New Expert Witness Testimony in Vienna
On November 25th, the Vienna State Criminal Court continued to listen to expert witnesses in the Israilov murder trial.
Lord Frank Judd, a member of the British House of Lords and earlier, a rapporteur on Chechnya for the Council of Europe for many years, reported on the murder of Umar Israilov, based on his impressions from eleven visits to Russia and Chechnya, the latest in February 2010.
In his view, Chechnya contains a climate of impunity and fear. The puppet government, which was installed by the invader Russia, is not held accountable for its actions and the judiciary system lacks independence. The protection of witnesses is not assured. On the contrary, members of Kadyrov’s gang who are called “police,” are guaranteed impunity, with the result that they feel so safe from prosecution, they do not even cover their faces when perpetrating crimes. Instead of investigating allegations of torture, forced disappearances and extrajudicial executions, some of the alleged perpetrators, including some which were named in judgments by the European Court of Human Rights with regard to the human rights situation in Chechnya, were even subsequently promoted.
Lord Judd continued by stating that Kadyrov very explicitly promotes an atmosphere which is encouraging his followers to accomplish any of his wishes by all means. For instance, Kadyrov said on television that no one can escape his jurisdiction wherever they might go. Furthermore, he is cited as having said that he knows everything, that he hears everything and that he is looking for evil-doers everywhere.

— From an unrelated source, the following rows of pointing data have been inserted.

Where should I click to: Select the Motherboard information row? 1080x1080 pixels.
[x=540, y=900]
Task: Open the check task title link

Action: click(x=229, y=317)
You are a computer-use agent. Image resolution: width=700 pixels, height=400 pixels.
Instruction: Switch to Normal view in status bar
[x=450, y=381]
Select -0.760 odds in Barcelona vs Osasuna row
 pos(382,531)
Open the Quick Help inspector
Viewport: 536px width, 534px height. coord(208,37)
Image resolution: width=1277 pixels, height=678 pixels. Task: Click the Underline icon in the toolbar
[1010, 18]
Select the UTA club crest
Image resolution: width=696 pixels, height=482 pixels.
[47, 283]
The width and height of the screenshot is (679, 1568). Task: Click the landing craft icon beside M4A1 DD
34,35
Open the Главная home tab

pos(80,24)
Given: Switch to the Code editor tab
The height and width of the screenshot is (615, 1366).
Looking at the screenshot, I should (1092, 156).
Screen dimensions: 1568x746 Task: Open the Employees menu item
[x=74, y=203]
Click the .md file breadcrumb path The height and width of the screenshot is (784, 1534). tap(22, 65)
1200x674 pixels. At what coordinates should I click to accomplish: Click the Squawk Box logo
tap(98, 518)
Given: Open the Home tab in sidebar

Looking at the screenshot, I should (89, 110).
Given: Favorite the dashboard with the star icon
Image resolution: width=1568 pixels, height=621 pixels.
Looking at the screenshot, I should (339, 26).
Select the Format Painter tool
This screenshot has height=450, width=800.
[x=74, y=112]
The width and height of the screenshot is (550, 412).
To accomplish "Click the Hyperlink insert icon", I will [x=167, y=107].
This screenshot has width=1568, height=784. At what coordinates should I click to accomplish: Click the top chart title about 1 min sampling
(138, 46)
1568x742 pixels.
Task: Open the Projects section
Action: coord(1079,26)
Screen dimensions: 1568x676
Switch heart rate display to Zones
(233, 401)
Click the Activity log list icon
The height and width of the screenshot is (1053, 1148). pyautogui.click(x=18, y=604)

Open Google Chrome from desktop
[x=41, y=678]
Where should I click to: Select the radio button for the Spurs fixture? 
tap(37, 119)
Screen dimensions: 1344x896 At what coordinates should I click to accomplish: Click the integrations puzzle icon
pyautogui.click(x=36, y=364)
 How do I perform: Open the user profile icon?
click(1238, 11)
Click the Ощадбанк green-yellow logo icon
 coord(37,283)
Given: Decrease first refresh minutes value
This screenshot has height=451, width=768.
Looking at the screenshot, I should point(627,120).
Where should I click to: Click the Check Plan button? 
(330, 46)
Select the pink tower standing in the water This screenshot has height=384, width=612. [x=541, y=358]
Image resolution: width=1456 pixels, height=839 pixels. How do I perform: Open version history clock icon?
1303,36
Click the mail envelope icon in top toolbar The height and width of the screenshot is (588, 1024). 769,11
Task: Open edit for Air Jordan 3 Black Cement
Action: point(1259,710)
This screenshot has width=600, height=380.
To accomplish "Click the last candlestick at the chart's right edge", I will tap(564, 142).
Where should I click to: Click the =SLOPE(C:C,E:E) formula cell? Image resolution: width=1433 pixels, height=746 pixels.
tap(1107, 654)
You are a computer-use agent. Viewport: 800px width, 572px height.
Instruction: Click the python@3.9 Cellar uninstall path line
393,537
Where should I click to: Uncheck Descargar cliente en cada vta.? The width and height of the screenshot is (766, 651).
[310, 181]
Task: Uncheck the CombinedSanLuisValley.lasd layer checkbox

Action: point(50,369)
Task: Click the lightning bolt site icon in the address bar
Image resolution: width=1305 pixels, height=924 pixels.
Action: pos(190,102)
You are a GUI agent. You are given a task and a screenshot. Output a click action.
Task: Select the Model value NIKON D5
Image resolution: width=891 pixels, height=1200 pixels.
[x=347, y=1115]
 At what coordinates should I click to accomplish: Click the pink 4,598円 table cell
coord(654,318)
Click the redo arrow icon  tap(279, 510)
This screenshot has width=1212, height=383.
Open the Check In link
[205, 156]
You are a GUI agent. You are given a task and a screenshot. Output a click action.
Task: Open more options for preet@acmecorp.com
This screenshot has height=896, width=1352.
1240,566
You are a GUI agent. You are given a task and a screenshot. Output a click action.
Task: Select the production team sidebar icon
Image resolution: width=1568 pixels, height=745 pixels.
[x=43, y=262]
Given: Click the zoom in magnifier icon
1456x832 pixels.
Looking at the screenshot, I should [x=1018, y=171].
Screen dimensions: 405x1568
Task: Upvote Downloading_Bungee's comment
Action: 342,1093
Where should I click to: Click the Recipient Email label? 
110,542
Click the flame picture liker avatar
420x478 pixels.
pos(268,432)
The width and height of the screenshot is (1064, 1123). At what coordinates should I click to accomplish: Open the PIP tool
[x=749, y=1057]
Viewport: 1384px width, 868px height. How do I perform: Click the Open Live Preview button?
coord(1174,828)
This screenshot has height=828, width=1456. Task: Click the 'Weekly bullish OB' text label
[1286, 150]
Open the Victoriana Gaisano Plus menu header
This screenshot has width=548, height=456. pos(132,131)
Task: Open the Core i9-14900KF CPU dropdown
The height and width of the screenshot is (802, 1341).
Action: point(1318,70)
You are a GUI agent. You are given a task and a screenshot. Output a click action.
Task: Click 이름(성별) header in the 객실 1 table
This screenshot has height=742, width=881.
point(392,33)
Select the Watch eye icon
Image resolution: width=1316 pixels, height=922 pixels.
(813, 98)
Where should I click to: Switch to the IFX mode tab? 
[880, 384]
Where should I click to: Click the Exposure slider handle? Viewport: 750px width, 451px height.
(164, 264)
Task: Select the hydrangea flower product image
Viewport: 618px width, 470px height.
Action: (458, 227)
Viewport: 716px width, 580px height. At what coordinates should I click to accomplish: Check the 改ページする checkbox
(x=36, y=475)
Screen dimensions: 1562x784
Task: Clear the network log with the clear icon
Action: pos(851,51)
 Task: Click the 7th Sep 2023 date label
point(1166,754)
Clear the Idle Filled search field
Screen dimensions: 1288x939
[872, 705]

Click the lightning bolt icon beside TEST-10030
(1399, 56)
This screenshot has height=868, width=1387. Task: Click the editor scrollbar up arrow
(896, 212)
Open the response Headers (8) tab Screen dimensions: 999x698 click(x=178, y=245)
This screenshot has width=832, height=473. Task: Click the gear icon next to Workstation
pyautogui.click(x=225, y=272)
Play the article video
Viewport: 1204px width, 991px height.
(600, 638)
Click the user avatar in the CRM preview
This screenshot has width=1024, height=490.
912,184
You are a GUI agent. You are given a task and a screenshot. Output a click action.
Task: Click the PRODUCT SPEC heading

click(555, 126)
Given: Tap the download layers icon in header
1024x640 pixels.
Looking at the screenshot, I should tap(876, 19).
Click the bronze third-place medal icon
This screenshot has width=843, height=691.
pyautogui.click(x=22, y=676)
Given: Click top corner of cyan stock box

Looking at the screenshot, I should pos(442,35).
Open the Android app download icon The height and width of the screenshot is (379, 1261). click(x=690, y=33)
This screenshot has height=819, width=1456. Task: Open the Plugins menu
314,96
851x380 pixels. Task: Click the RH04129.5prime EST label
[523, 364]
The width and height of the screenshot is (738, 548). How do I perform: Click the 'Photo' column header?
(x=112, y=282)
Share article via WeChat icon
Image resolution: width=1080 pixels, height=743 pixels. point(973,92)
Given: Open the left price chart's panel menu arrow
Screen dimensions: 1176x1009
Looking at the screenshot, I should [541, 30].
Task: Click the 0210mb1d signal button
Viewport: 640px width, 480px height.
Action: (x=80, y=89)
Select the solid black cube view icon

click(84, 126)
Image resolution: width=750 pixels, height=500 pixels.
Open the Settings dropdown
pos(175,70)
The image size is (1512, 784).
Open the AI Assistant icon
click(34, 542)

Another expert witness who appeared on the same day of the trial, was Dr. Aude Merlin, a lecturer from the Université Libre de Bruxelles (ULB). She explained the background of the problematic situation in Chechnya. She sees Ramzan Kadyrov as a product of the “Chechenization” of the conflict, which developed in several steps. On one hand, Kadyrov follows the policies of Moscow to show that there is order and reconstruction in Chechnya. On the other hand, he pursues his own goals on political, economic and material power and autonomy, much more than his predecessors did. Kadyrov’s is so strong that it supersedes Russia’s influence. The concentration of power by Kadyrov has followed certain steps. He first recruited former independence supporters and rival groups, by threatening and torturing them. He did that before he integrated them into his own security forces, which grew bigger and bigger. According to Kadyrov, the return of refugees to Chechnya is important to demonstrate that there is a normalization in the country and also that there exists a common people without dissidents. As a consequence, Kadyrov seeks to neutralize all opponents. He publically refers to all of his critics as bandits, terrorists and criminals.
Lastly, a Chechen witness, who arrived in Austria in 2010, confirmed that the alleged direct perpetrator of the murder of Umar Israilov, who was able to flee to Chechnya before an arrest warrant could be issued in January 2009, has been promoted to district police commander.